═════ Страница
Donate
Art

Илья Дейкун. Квир убегающий. Сильный концепт в условиях дефицита жанров. Часть 2

die Kunst25/04/20 20:472.3K🔥

Применяя методологии Ги Дебора, Донны Харауэй, Джудит Батлер, Илья Дейкун проводит ревизию эмансипаторных практик в классических и новых медиумах, попутно анализируя условия, в которых они производились в прошлом, настоящем, и прогнозирует возможные перспективы на будущее. Развитие спектакля и выявление его основного качества — чувствительности к пользователю, и, следовательно, качественной интерактивности — подразумевает эволюцию революционных практик, которые еще не были найдены. Двигаясь по пути от книжной маргиналии к нахождению новой телесности через социально-политические манифестации, мы все время вынуждены констатировать недостаточность мер. Одна из причин, как кажется, заключается в трагическом расхождении в компонентах эмансипаторной энигмы: избыточность теории и избыточность практики лишены связующего звена, которое мог бы заполнить жанр. Но есть ли смысл вырабатывать жанр, или достижение квирности тела, сотворение из него медиума, будет достаточным? Этот вопрос остается открытым. Первая часть.
══════════
═════ Сохранённые записи
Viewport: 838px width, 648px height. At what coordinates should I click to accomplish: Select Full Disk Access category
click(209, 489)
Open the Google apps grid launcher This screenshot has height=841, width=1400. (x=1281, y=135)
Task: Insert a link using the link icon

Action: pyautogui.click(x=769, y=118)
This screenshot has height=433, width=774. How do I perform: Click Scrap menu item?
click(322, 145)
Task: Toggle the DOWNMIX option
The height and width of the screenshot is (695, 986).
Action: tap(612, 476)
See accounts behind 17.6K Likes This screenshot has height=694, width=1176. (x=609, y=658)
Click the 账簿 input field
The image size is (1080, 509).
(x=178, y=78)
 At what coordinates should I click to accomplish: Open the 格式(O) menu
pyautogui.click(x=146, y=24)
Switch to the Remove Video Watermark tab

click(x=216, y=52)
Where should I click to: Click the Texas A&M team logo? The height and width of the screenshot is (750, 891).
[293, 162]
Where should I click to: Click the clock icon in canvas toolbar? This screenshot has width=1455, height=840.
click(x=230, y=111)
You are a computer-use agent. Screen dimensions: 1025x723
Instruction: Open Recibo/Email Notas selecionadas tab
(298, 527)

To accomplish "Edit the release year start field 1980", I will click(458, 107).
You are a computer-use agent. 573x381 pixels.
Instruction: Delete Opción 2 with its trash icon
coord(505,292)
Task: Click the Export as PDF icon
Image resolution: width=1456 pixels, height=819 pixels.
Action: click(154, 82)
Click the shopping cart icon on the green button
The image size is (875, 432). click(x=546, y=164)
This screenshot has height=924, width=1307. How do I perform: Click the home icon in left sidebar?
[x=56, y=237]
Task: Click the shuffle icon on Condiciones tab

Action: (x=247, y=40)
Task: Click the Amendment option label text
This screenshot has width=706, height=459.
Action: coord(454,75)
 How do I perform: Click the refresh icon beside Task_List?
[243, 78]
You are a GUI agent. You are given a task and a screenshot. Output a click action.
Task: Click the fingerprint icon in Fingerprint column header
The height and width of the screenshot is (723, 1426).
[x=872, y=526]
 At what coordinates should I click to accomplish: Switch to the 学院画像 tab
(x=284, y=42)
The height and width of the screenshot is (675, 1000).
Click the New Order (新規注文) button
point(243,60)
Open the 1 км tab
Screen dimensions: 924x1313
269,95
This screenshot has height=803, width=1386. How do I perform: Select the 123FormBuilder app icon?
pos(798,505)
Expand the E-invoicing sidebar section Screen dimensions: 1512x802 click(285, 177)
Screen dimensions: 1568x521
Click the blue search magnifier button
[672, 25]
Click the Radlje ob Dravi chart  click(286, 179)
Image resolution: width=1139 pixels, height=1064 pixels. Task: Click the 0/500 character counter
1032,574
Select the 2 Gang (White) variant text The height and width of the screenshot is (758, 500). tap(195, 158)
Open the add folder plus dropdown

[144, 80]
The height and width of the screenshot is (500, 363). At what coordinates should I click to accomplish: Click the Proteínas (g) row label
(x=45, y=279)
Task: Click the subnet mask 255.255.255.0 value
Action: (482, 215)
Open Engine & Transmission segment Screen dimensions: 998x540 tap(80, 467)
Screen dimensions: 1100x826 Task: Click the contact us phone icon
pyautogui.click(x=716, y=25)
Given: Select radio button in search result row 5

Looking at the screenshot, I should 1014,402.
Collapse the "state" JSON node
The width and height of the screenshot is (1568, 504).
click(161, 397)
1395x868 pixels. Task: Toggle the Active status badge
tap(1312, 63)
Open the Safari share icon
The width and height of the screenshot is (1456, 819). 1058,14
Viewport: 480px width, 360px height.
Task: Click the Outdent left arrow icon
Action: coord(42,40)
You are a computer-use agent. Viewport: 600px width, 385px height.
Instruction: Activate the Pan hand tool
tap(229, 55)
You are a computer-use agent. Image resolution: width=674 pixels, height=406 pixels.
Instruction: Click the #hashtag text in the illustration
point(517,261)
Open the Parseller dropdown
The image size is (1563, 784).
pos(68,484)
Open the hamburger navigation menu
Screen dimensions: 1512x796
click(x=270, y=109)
══════════
# Короткое задание 1
Назовите всех авторов, чьи методологии, согласно статье о квире, применяет Илья Дейкун.
# Короткое задание 2
Перепишите записи от самого начала до строки с "Action: pyautogui.click(x=769, y=118)" включительно, заменив "link" на "hyperlink". Больше ничего не меняйте и выведите только эти строки.

# Ответ 1
Ги Дебор, Донна Харауэй, Джудит Батлер.

# Ответ 2
Viewport: 838px width, 648px height. At what coordinates should I click to accomplish: Select Full Disk Access category
click(209, 489)
Open the Google apps grid launcher This screenshot has height=841, width=1400. (x=1281, y=135)
Task: Insert a hyperlink using the hyperlink icon

Action: pyautogui.click(x=769, y=118)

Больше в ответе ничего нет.